Christian is the name of the congressman’s 5-month-old son.
Rep. Kinzinger shared a compilation of expletive-laden, threatening phone calls his office has received. Unidentified callers can be heard threatening Kinzinger, his family, even his mother. In one of the less explicit excerpts, a woman prays, “Wrath of the Lord God Almighty come upon you, your health, your family, your home, your livelihood and I pray if it be God’s will that you suffer.” For the ultra-MAGA, it is not enough for you to retire from Congress; the faithful demand you suffer for your iniquities.
The hunt for political heretics only leads in one direction, toward political violence. Our Madisonian system demands the building of coalitions; it requires compromise. The Founders did not intend for a rotating dictatorship driven by zealotry, with each faction taking a turn at purging the nonbelievers. The Constitution, with its separation of powers and checks and balances, was designed to curb these very passions, not inflame them.

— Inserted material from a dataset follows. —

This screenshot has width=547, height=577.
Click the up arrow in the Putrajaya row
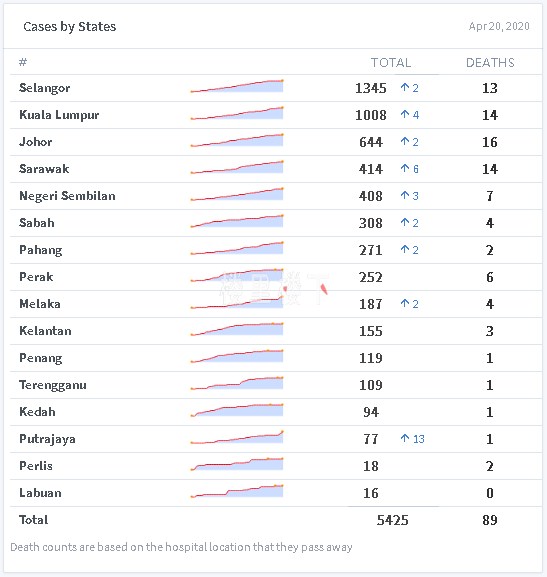coord(405,438)
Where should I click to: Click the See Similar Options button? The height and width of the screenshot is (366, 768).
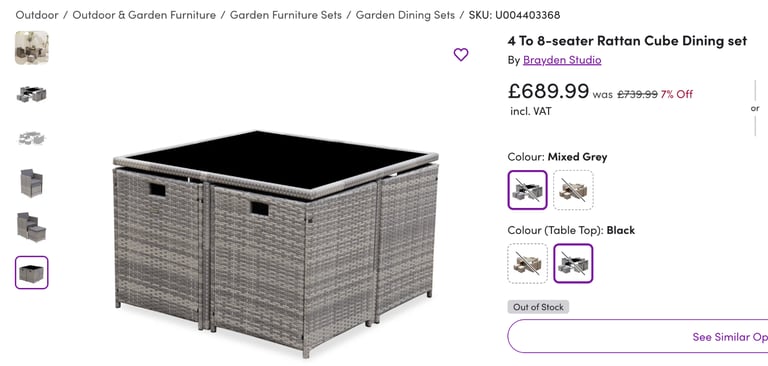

One cannot dispute this fact and call himself a defender of the Constitution. Political ideology and dogma are natural and necessary to our system; they represent the competing values of our diverse nation. However, a nation of 329 million people cannot survive without grace and a little bit of compromise.
If ever there was a wakeup call for reevaluating the religious fervor and passion we as Americans bestow on our politics, it is the chastisement of a public servant for engaging in good faith with his fellow Americans. It is the adoption of a lie as truth. It is the threatening of a baby named Christian, his mother, and his grandmother, because his father does not bow to your chosen idol.